No Temple for David
No Temple for David
I completely understand why David wanted to build a house for the Lord. First, there was simply the point he made in II Samuel 7:2. It just didn’t seem right that God had brought David into Jerusalem, set him up, and allowed him a house of cedar, but God was still dwelling in a tent. I can even understand why David believed it was alright for him to do so and why Nathan initially said, “Go, do all that is in your heart, for the LORD is with you” (II Samuel 7:3, ESV). After all, they had both no doubt read Genesis 28:20-22. Israel, the man, had promised if God brought him safely into the Promised Land, then his pillar would be the house of God. In parallel, God had brought Israel, the nation, into the Promised Land. What would be more natural to show that Yahweh was their God and they were His people than building a house for Him? As His people were no longer the wandering people, He was no longer the wandering God. It just makes sense to me.
Besides, what better legacy could David leave than a temple to His God? It could forever be known as David’s temple. It would be a monument to what God had done for David and what David had done for God. But, God said, “No.” In II Samuel 7:4-17, God refused to let David build the temple. He promised that David’s son would build the temple. He did remind David that He was building a house for David, however.
Here is what amazes me. David didn’t whine, pitch a fit, or complain. Instead, in II Samuel 7:18-29, David praised God for the grace that was shown him. Additionally, David didn’t get jealous and try to sabotage Solomon’s temple building. Rather, David did everything he could to help Solomon. He wanted Solomon to succeed. Even though it would go down in history as Solomon’s temple, David wanted it to be great. Thus, in I Chronicles 22, 29, we see David making great preparations for the Lord’s house.
Why was David able to do this? Because, for David, the issue was not making a name for himself because of his building exploits. David wanted God honored and glorified. He didn’t care what human hand got to build the Lord’s house, he simply wanted it to be as God-glorifying as it could be. If Solomon was the one who got to build, David was fine with that. So, he paved the way for Solomon to build the best temple he could possibly build.
What a great example David sets for us. Let’s face it. We can have a tendency to be territorial, protective, and self-promoting. We can lose sight of the fact that this is really all about God, not us. We can become jealous and envious when God allows someone else to accomplish things for Him that we wanted to do.

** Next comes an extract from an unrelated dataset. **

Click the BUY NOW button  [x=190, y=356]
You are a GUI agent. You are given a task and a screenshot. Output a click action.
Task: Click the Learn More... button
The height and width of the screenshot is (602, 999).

Has this ever happened to you? You had an idea about some class, activity, work in or connected to the congregation. But before you gave the big reveal, someone beat you to the punch, stole your thunder, and announced their own plan to do almost exactly what had been on your mind? How do you respond? Do you come alongside, build up, and make it the best it could be? Or do you sulk and sabotage?
Or what about this? Did you ever have an idea for some great God-glorifying statement, article, or tweet, and then hop online only to find someone else had already said the thing you wanted to say? How do you respond? Do you like it, share it, promote the one who said it? Or do you ignore it, announce you had thought of it first, or seethe that someone else is getting followed?
Or perhaps something even harder. Have you ever worked hard to accomplish something? Maybe you were trying to get a study started, a group going, a person baptized, a fallen brother/sister restored. You worked for days, weeks, months, maybe even years and it just wasn’t getting off the ground. Then along comes someone else who with seemingly minimal effort gets the job done. You watch as others give praise and accolades to that brother or sister. How do you respond? Do you join in the praise, thankful that what you had hoped would be accomplished has finally happened to the glory of God? Or do you grouse about the other person, perturbed that folks followed them instead of you, looking for a chink in their glorious armor that you can expose to knock them down a notch or two?
Here is the key. The church is the Lord’s house. The work done in it is ultimately for the glory of God. Can we be like David? Can we be satisfied with the blessings God has given us, grateful and humble? Can we be thankful for the blessings He gives others and rejoice with them in their use in His kingdom? Can we support others in their successful work for the Lord’s glory because we are working together for the same goal?
This is how the God Filled work together. Let’s work together and bring glory to God.